I don't look depressed in any way from the outside. How could I when I'm constantly surrounded by the best of friends, fun classes, crazy assignments, non stop activities and trips to visit a sick friend to give as much moral support as I can.
But that's what worries me. I'm in a state of denial that's threatening to burst, to just explode in my face. Tears are threatening to spill as I write this blog. Shish. I'm so emotional lately, I can't believe I can get up and go through the motions..
I never thought I could be so damn lonely. Fuck! I sound so damn selfish and self-centred but it's the damn truth. I'm so fucking lonely becuz I have no one I can be with where I can just be myself, my real self. That's why I'm so fucking lonely and I never thought a person could feel this amount of loneliness and hide it. Damn.
Probably that's why I'm writing this post. That fear in the pit of my stomach that things could just blow up.

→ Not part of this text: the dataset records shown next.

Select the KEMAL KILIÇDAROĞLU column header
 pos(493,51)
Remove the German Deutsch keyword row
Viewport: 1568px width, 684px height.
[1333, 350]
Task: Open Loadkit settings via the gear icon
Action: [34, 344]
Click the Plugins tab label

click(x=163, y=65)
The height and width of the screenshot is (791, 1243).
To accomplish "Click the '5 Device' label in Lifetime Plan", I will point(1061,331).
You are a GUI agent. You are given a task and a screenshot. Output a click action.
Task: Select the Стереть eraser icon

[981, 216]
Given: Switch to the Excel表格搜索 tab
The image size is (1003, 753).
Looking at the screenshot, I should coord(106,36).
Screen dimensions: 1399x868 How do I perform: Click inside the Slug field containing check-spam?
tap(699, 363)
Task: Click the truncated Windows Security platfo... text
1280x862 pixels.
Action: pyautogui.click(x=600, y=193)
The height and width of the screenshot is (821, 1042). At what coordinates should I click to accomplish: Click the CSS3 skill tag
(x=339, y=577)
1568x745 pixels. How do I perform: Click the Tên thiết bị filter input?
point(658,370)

I lost a good friend, a friend I could talk to, could easily say what I want no matter how shallow or how stupid it may sound without the worry of being judged. And I lost my friend to his girlfriend. I know it's foolish of me to believe his promises bout me being a priority and he'd always be there for me but no one can blame me for believing such hopeful things and no one should ever blame him on leaving me behind. These things happens all the time.
On top of that, waking up everyday knowing the person u're with now just won't love you how he loved his first lover. Ergh, it's hard to admit this but I have to or I'd be in too much denial. Seeing but ignoring is hard but that thin film of coolness may break anytime. Seeing him mention her everywhere, those little acknowledgements, seeing thoughts of her fleet across his face when he looks at me. How does a person wake up to that?
Writing this all down is easing that burden in me.